▶ [Study material]:
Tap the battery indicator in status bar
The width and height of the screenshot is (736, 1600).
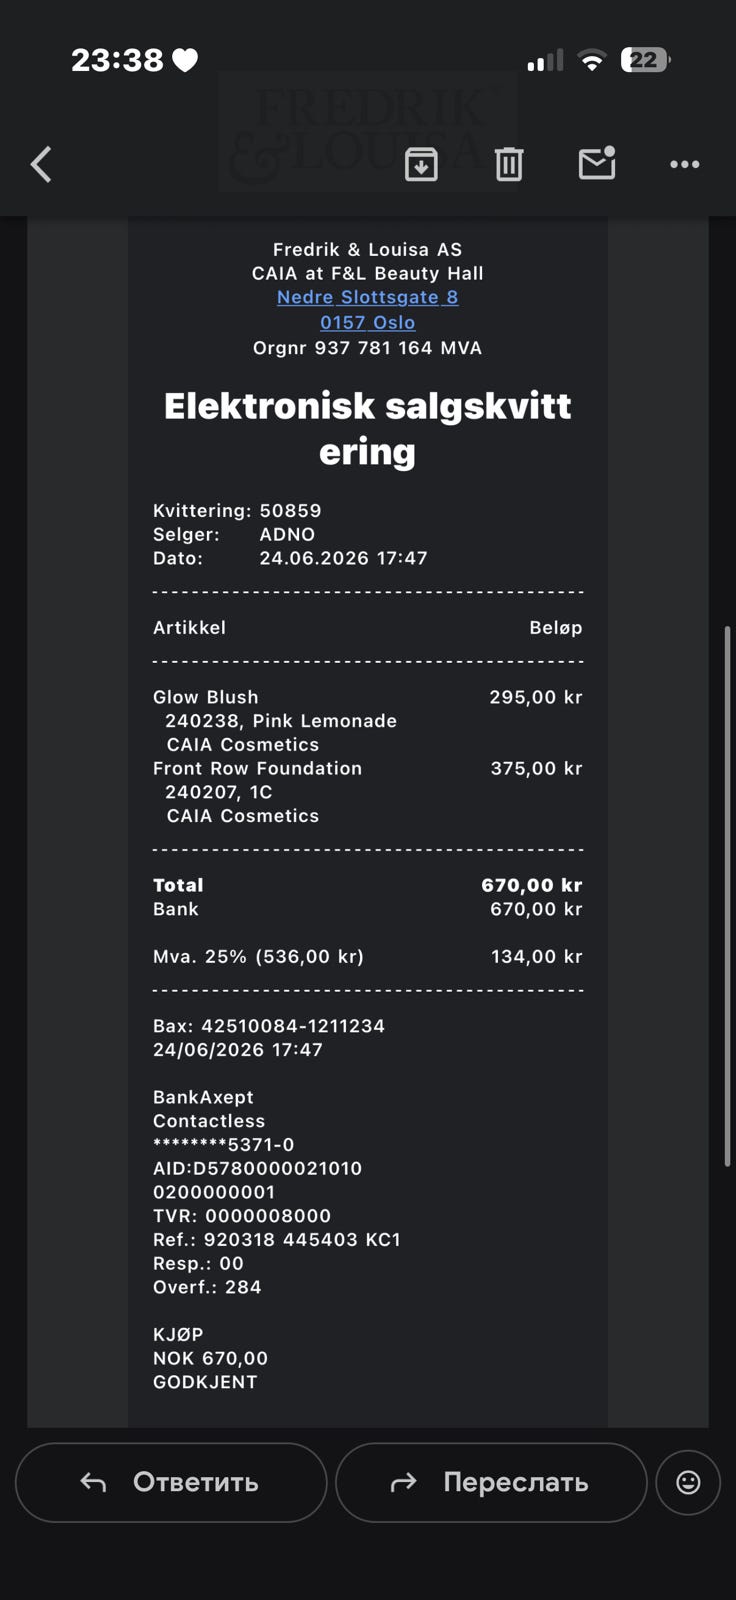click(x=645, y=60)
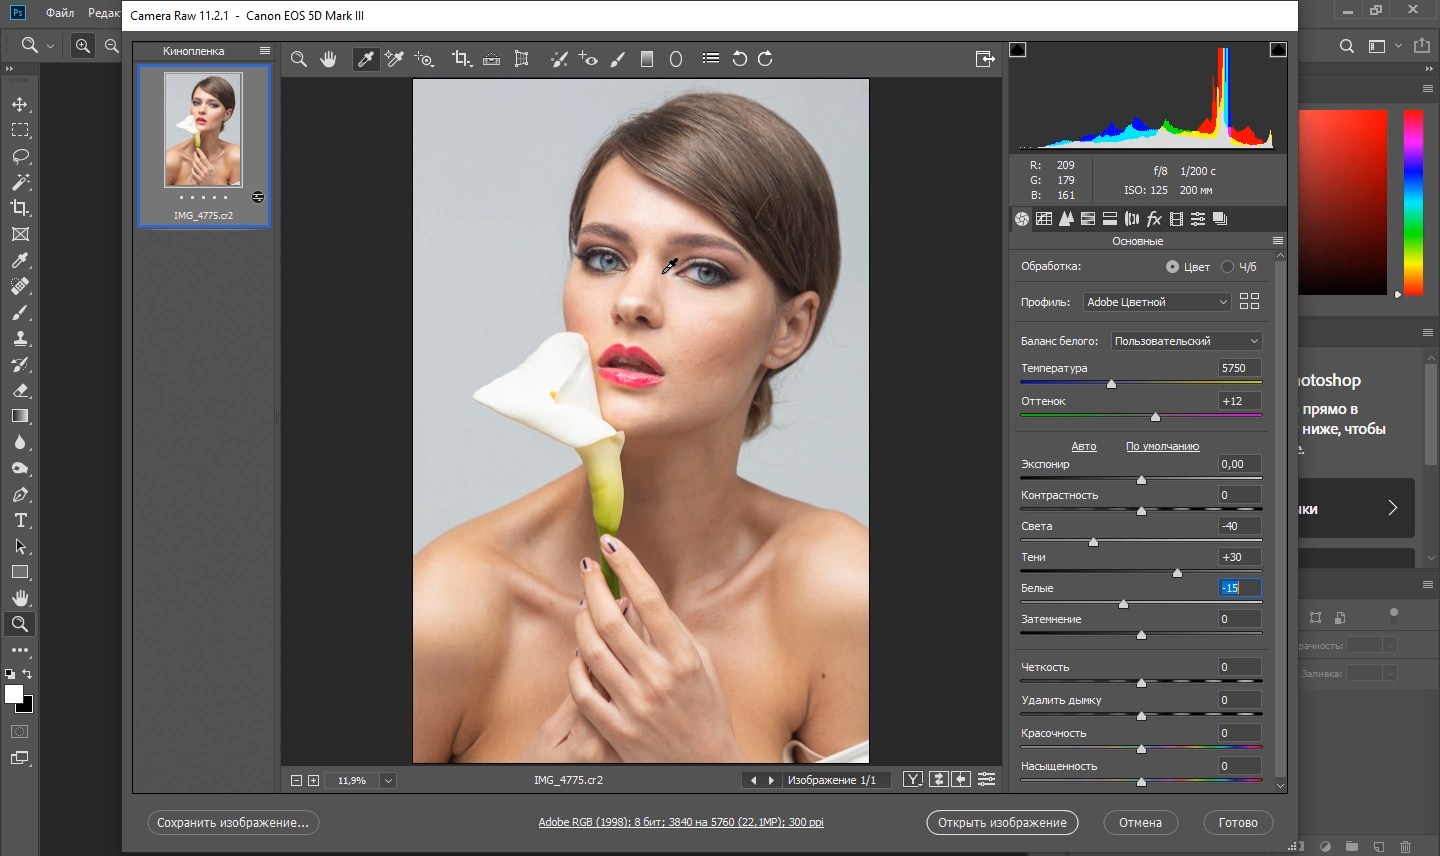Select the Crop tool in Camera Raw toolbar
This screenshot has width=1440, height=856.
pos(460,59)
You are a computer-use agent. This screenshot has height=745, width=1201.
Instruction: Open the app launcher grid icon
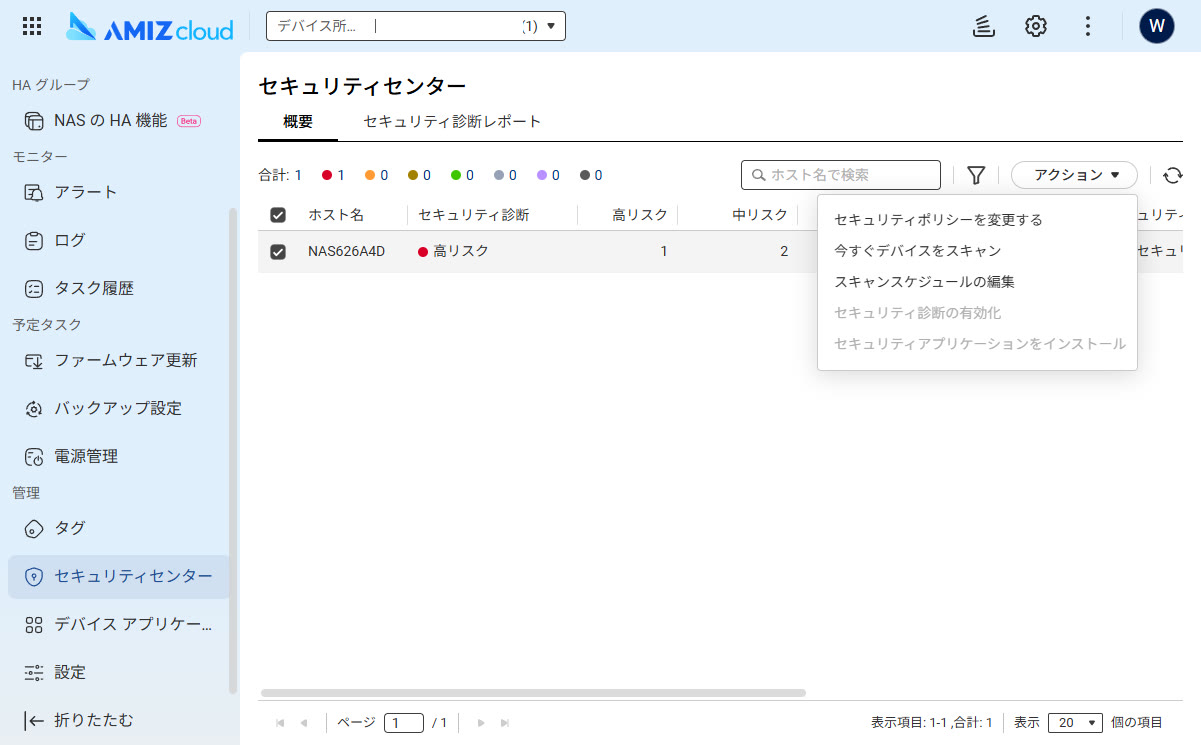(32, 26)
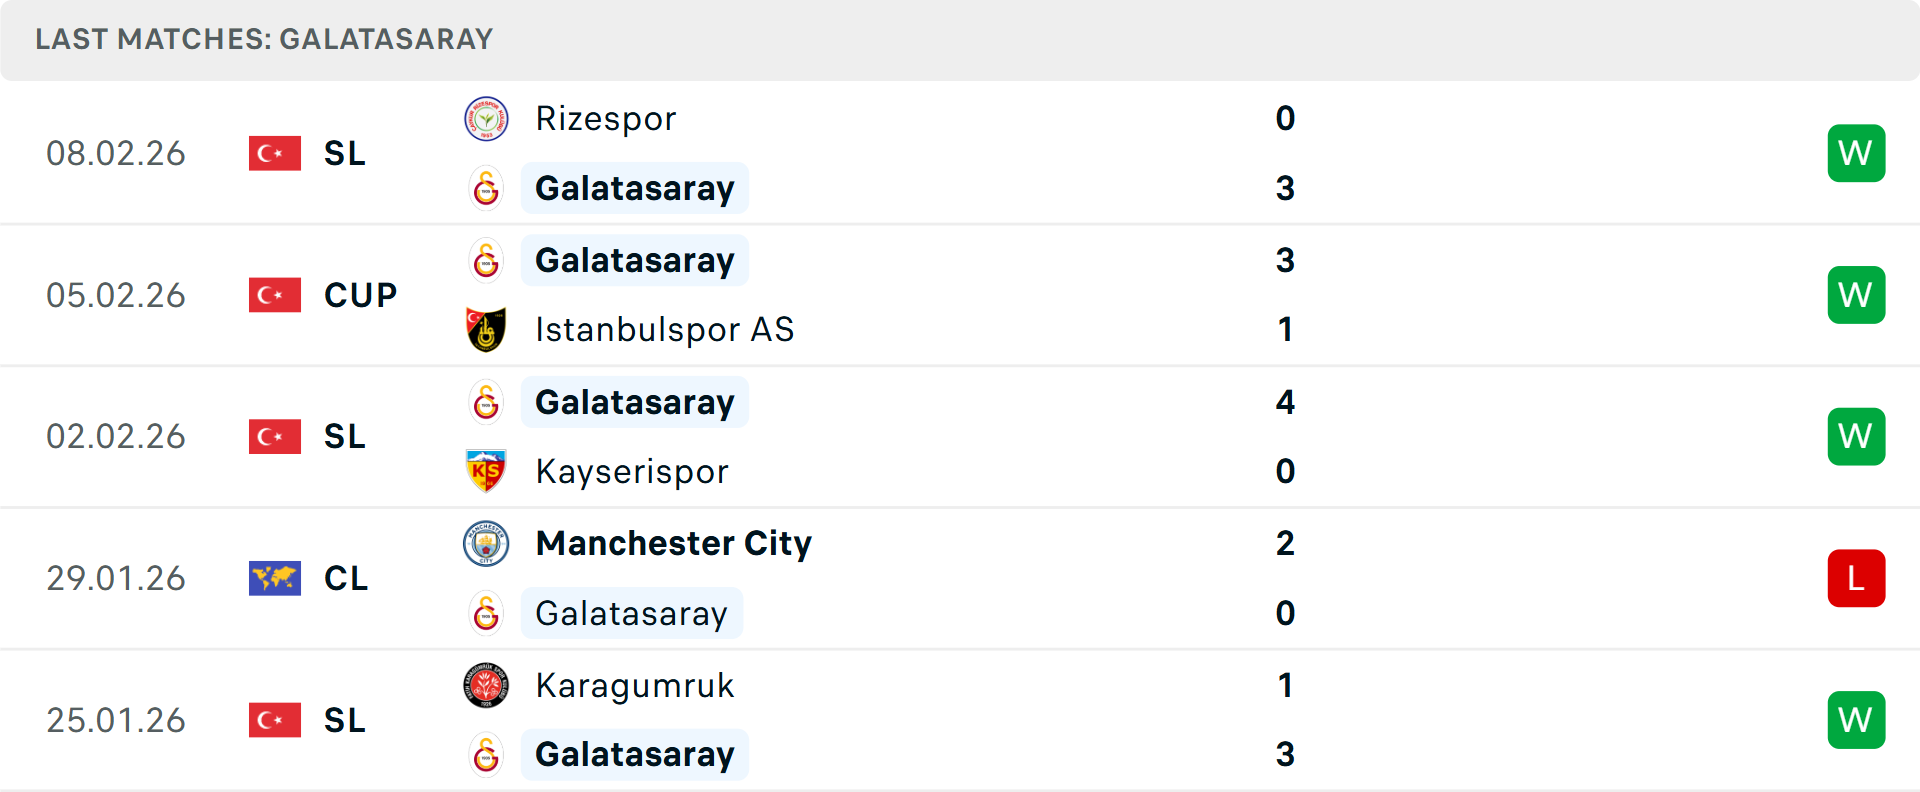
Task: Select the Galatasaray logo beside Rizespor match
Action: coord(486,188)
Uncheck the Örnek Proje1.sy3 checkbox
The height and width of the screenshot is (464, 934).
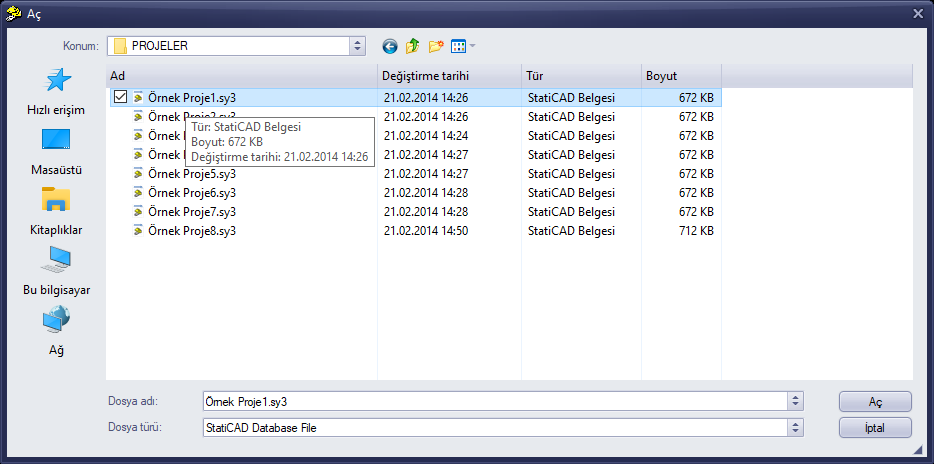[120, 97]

▶ [Work instruction]: Look at the listing and set down only the lines from its start through the line with "You are a computer-use", word for word and without pictures.

▶ [Response to this exercise]:
Tap the battery indicator in status bar
The width and height of the screenshot is (736, 1600).
click(x=645, y=60)
Select the Crop tool in Camera Raw toolbar
This screenshot has width=1440, height=856.
pos(460,59)
You are a computer-use agent. This screenshot has height=745, width=1201.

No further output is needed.